1.1 Additional technical material

Lemma 1

(Marchenko–Pastur law (Bai and Silverstein 2010)). Let \(X\in {\mathbb {R}}^{m \times n}\), where \(X_{ij}\) are iid with \({\mathbb {E}}(X_{ij})=0, {\mathbb {E}}(X_{ij}^2)=1\), and \(m>n\). Let \(\lambda _1\le \lambda _2 \le \dots \le \lambda _n\) be the eigenvalues of \(Q_m=\frac{1}{m}X'X\). Define the random spectral measure

$$\begin{aligned} \mu _n=\frac{1}{n}\sum _{i=1}^n\delta _{\lambda _i}\,. \end{aligned}$$

Then, assuming \(n/m \rightarrow \alpha \in (0,1]\), we have

$$\begin{aligned} \mu _n(\cdot , \omega ) \rightarrow \mu ~~a.s., \end{aligned}$$

where \(\mu \) is a deterministic measure with density

$$\begin{aligned} \frac{\mathrm{d}\mu }{\mathrm{d}x}=\frac{\sqrt{(\alpha _+-x)(x-\alpha _-)}}{2\pi \alpha x}I(\alpha _-\le x \le \alpha _+). \end{aligned}$$

Here, \(\alpha _+=(1+\sqrt{\alpha })^2\,\) and \(\, \alpha _-=(1-\sqrt{\alpha })^2\).

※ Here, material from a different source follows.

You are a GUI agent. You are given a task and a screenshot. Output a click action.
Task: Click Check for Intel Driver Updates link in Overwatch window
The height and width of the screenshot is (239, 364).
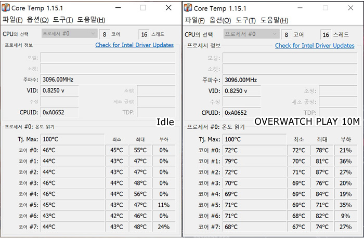tap(315, 46)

1.1.1 Proof of Proposition 5.

Proof

In the following proof, we make use of the notation: \(\varTheta _1(\cdot )\) and \(\varTheta _2(\cdot )\), defined as follows. For two positive sequences \(a_{k}\) and \(b_k\), we say \(a_k= \varTheta _2(b_k)\) if there exists a constant \(c>0\) such that \(a_k \ge c b_k\) and we say \(a_k = \varTheta _1(b_k)\), whenever, \(a_k = \varTheta _2(b_k)\) and \(b_k=\varTheta _2(a_k)\).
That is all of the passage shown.